[DATA RECORDS — start]
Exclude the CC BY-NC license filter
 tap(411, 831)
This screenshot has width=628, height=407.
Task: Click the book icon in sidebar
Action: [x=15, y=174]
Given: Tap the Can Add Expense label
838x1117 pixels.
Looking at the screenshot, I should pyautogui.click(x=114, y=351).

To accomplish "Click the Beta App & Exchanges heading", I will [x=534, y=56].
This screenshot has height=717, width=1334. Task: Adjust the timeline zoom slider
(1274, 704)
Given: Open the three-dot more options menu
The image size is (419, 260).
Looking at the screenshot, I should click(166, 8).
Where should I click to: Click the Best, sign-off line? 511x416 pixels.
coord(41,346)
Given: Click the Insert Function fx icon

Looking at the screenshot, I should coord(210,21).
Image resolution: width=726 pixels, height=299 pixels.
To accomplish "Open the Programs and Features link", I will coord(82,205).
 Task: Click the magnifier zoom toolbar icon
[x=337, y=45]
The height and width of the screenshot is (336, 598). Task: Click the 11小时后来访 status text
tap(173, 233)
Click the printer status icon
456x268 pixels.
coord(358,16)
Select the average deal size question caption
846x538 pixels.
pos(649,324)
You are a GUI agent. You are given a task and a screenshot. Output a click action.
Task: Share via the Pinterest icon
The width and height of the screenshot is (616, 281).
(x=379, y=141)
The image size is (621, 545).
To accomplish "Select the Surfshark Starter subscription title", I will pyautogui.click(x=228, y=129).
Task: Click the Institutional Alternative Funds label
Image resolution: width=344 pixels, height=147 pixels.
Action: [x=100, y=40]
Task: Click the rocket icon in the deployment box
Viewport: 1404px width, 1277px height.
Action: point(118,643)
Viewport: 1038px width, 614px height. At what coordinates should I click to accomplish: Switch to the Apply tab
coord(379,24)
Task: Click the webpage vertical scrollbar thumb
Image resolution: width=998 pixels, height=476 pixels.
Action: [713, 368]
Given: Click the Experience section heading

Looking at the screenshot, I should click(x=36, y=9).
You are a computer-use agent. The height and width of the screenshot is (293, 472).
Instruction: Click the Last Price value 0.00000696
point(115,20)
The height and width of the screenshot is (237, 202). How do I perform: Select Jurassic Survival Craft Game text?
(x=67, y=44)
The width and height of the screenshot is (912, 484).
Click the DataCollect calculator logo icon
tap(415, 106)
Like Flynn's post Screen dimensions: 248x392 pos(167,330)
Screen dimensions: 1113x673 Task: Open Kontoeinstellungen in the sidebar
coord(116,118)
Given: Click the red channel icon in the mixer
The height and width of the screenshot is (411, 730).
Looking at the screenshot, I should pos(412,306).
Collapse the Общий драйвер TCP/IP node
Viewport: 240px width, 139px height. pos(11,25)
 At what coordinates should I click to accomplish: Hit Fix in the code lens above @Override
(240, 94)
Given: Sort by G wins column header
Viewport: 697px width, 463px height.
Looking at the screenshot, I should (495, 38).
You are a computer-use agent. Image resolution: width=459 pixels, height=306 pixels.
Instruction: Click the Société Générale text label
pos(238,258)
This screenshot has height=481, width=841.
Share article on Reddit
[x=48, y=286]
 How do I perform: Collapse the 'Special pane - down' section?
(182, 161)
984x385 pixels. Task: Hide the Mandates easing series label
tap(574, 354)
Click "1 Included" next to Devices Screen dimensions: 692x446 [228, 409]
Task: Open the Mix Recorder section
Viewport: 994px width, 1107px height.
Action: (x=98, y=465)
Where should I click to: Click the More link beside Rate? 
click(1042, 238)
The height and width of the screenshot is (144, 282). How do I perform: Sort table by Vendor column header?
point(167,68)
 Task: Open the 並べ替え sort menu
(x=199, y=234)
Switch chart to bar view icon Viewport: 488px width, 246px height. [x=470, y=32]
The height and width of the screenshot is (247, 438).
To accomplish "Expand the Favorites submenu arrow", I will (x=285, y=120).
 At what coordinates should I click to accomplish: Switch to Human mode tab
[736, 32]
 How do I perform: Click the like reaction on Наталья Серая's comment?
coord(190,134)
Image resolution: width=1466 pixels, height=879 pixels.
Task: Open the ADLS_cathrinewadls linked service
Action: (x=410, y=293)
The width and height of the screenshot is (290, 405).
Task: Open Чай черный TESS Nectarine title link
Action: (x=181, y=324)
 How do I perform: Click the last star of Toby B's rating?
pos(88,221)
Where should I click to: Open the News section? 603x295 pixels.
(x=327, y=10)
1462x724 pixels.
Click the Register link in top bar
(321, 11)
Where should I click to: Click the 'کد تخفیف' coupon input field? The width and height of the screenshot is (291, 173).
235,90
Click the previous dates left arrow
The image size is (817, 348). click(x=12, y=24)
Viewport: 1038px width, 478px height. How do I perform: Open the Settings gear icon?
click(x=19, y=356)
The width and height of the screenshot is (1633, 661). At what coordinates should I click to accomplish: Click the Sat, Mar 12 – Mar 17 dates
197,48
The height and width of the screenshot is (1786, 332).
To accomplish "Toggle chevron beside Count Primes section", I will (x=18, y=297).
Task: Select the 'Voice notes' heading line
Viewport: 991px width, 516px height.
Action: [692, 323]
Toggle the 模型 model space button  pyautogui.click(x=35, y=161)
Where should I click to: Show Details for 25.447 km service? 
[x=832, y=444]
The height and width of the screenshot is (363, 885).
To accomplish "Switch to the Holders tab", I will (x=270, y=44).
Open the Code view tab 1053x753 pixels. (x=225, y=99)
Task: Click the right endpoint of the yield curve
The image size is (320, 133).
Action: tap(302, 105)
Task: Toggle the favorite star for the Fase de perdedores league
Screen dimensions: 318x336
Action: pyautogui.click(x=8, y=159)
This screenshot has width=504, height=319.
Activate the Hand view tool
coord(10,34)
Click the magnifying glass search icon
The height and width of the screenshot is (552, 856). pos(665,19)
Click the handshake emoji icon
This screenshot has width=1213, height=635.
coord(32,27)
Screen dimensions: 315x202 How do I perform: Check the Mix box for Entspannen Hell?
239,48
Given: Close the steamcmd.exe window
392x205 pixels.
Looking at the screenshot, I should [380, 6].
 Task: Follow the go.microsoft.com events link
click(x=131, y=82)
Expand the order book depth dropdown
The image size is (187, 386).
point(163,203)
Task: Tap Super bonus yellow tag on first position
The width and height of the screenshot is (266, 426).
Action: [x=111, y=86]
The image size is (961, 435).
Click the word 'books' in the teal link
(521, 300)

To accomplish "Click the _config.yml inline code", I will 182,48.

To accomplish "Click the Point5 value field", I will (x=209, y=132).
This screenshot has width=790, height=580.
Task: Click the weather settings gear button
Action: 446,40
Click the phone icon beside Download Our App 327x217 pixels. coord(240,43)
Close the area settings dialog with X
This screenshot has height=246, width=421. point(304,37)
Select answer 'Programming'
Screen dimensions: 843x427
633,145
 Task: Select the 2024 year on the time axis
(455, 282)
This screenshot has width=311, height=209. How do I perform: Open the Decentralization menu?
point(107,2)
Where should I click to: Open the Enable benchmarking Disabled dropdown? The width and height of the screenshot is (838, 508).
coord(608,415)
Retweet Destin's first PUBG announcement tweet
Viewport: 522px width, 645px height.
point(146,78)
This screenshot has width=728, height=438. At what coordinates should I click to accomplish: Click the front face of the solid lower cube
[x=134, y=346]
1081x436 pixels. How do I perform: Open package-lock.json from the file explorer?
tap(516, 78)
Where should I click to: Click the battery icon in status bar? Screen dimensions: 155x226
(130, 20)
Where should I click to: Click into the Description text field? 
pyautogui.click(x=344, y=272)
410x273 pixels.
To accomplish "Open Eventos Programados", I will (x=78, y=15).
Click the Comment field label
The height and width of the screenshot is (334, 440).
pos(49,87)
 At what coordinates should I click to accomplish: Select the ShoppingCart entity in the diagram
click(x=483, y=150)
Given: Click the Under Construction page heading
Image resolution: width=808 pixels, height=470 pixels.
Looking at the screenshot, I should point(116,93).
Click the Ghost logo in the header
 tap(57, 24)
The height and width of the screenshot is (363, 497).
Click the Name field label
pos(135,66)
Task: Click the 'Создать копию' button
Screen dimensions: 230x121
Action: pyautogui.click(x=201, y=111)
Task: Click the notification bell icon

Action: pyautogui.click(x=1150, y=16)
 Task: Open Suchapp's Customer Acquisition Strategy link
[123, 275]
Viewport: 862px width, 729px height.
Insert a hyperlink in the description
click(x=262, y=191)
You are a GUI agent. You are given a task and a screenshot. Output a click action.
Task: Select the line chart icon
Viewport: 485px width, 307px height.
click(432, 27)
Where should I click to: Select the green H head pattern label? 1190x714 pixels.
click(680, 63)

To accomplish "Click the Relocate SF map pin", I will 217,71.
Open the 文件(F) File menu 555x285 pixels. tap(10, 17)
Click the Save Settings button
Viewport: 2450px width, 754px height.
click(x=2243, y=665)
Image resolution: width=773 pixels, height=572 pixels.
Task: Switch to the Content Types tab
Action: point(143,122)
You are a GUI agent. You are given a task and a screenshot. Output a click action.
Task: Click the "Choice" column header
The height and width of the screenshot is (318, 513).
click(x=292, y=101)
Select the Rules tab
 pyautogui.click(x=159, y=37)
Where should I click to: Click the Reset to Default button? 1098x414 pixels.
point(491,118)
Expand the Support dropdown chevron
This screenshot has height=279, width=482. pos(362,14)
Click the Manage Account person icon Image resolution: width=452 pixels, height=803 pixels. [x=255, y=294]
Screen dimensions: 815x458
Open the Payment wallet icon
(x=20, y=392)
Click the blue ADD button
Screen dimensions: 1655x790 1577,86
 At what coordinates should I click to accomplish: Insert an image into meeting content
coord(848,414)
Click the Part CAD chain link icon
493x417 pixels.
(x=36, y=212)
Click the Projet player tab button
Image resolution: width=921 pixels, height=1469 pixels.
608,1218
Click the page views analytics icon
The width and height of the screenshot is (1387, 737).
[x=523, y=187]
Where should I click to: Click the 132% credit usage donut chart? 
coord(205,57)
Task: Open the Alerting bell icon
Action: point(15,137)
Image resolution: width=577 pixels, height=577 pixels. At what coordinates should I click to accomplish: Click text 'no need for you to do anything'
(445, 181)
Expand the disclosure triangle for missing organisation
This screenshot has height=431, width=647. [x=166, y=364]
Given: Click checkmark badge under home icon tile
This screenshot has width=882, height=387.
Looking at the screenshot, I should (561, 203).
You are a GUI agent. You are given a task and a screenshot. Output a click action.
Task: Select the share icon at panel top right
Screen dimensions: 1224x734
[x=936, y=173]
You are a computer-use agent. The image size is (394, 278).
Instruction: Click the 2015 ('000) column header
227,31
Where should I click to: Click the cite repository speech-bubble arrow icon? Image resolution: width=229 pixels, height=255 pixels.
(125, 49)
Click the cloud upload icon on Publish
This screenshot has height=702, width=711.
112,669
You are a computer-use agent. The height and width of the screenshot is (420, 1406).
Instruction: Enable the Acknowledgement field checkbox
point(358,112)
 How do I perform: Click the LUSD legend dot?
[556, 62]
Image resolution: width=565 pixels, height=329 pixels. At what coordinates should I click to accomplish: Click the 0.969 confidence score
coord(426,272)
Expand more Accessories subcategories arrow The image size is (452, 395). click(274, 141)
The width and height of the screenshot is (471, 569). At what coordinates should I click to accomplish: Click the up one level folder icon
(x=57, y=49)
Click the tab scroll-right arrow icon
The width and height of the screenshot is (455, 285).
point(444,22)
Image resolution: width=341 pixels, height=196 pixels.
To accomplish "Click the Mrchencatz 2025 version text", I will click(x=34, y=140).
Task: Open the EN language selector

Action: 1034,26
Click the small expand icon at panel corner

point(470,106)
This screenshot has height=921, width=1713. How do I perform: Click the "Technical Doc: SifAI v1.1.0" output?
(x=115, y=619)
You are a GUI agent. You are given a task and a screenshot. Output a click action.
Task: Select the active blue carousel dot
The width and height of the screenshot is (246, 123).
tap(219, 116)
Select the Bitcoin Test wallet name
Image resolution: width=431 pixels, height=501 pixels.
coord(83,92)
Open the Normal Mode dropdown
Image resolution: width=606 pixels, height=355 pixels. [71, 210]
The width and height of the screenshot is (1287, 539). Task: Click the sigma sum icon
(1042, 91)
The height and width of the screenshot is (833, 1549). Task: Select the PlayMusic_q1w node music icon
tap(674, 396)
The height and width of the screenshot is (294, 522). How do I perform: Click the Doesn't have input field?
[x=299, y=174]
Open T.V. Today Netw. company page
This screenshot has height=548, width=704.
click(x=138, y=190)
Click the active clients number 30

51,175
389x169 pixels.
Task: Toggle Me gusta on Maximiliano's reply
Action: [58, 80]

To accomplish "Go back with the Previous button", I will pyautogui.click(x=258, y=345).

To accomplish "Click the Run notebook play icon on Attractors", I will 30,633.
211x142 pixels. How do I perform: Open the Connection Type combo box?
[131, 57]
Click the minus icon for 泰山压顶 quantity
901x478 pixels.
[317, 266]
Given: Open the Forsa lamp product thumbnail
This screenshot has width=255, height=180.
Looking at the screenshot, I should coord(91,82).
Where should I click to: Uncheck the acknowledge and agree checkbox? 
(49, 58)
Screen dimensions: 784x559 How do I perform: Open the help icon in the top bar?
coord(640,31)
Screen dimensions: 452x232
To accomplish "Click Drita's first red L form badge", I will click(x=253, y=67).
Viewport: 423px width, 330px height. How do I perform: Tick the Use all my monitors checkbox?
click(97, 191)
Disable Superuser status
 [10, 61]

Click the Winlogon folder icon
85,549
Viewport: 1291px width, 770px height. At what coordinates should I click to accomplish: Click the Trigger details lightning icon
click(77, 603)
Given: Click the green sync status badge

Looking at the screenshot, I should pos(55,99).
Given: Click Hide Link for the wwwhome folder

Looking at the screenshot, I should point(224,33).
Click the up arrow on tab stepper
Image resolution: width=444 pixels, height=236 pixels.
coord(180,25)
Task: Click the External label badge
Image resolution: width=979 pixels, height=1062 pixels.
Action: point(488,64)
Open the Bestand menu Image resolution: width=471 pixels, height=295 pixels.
[DATA RECORDS — finish]
__EXERCISE INSTRUCTIONS__
Print only these lines, please. They run from the start of the entries above to the line containing "Given: Open the three-dot more options menu", both ends included, and must match exactly.

__WRITTEN RESPONSE__
Exclude the CC BY-NC license filter
 tap(411, 831)
This screenshot has width=628, height=407.
Task: Click the book icon in sidebar
Action: [x=15, y=174]
Given: Tap the Can Add Expense label
838x1117 pixels.
Looking at the screenshot, I should pyautogui.click(x=114, y=351).

To accomplish "Click the Beta App & Exchanges heading", I will [x=534, y=56].
This screenshot has height=717, width=1334. Task: Adjust the timeline zoom slider
(1274, 704)
Given: Open the three-dot more options menu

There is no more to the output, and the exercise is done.